◆ Jeu de données
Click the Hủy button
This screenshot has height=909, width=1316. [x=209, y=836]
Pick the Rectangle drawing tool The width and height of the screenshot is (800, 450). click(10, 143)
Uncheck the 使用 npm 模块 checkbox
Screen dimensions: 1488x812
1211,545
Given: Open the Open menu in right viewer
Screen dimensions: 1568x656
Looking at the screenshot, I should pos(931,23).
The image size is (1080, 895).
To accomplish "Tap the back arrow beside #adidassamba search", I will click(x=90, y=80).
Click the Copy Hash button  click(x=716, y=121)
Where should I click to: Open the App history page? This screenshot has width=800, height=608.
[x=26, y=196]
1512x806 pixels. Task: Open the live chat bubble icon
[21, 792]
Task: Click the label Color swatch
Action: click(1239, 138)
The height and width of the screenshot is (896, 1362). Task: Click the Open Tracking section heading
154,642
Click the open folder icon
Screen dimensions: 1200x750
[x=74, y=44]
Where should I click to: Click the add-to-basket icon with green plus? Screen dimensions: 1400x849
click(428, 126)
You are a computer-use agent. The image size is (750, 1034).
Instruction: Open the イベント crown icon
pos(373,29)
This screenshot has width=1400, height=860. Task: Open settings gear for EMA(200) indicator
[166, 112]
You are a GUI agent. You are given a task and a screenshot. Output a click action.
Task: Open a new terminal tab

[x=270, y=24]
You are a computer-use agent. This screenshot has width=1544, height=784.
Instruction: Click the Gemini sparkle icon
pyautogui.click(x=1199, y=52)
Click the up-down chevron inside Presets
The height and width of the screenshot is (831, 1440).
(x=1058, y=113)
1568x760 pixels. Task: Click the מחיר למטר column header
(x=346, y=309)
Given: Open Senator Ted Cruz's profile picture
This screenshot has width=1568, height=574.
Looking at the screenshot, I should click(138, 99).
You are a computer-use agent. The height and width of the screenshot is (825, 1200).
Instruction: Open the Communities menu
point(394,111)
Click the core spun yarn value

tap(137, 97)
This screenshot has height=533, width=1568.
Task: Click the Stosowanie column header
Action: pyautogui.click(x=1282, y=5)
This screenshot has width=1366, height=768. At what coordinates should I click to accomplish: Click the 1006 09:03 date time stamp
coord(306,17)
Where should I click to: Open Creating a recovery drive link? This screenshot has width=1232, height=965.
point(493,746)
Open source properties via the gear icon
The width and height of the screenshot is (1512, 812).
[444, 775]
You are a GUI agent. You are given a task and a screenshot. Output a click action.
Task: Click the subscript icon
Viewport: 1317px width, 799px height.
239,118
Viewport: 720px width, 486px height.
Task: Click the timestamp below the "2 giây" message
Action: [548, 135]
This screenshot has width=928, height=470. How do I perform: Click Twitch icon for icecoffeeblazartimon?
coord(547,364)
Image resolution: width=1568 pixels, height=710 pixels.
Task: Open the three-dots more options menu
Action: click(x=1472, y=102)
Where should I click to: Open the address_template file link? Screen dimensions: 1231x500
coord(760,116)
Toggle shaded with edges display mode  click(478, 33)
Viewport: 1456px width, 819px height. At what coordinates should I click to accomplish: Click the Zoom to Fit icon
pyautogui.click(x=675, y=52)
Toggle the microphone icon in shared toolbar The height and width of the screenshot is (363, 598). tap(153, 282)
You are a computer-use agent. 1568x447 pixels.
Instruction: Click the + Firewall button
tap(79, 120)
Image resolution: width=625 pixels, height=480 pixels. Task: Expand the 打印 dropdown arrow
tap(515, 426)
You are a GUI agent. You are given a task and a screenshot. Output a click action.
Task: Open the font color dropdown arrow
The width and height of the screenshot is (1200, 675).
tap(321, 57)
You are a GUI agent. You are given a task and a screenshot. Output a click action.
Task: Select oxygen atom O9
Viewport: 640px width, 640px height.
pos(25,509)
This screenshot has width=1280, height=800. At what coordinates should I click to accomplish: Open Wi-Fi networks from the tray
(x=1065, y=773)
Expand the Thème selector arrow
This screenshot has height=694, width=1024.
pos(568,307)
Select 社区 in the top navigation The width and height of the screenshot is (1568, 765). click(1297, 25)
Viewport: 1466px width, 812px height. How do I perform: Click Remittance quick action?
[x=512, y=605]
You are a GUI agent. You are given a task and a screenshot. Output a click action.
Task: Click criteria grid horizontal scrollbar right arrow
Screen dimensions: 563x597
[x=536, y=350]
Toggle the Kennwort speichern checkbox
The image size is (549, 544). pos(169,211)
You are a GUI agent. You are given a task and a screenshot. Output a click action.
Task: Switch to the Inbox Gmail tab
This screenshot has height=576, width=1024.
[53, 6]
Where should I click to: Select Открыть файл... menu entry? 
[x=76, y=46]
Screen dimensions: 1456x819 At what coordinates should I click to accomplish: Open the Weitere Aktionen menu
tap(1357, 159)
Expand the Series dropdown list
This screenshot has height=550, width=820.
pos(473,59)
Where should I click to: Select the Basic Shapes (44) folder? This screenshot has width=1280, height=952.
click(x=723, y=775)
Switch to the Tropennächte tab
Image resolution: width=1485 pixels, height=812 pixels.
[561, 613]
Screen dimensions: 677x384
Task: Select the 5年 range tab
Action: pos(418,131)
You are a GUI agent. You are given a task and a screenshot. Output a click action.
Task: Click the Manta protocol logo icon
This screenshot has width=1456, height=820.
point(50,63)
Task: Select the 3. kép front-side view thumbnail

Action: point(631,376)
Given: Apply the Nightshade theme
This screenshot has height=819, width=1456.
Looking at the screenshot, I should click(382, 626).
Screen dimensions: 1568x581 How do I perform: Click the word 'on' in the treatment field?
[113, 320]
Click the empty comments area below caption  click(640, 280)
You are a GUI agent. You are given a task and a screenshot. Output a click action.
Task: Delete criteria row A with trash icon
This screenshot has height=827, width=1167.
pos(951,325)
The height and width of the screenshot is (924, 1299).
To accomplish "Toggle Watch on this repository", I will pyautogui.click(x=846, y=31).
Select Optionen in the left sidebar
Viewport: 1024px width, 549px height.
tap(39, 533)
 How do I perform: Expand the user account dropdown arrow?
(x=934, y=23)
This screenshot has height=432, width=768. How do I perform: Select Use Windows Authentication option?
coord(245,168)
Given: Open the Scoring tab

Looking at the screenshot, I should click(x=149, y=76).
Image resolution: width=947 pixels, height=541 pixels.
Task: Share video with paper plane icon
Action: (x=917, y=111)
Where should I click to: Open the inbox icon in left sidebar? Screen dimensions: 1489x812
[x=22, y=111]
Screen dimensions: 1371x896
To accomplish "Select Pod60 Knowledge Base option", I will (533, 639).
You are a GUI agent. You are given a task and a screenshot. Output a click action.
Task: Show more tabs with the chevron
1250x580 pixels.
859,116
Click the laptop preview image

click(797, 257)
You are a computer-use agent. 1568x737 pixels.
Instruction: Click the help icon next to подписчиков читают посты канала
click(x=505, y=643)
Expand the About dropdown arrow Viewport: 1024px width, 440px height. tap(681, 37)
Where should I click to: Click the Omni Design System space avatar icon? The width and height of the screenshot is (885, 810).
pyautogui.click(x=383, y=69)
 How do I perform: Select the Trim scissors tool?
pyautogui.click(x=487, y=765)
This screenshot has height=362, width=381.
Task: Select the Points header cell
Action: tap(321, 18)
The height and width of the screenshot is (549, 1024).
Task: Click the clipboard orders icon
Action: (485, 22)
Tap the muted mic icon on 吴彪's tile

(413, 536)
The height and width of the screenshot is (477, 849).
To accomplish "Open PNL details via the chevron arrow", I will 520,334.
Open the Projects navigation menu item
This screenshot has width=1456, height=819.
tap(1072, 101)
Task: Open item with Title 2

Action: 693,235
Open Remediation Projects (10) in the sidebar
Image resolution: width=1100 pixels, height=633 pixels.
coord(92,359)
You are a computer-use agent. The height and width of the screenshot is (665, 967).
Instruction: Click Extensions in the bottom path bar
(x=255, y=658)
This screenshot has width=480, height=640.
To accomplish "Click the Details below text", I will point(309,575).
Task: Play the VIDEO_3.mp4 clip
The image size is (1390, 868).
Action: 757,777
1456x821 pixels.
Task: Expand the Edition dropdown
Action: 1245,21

◆ Consigne
Quelles lignes de la liste ci-dessus contiennent le mot « Switch » ? Relevez-les toutes en tenant compte des majuscules et des minuscules.

◆ Corrigé
Task: Switch to the Inbox Gmail tab
Switch to the Tropennächte tab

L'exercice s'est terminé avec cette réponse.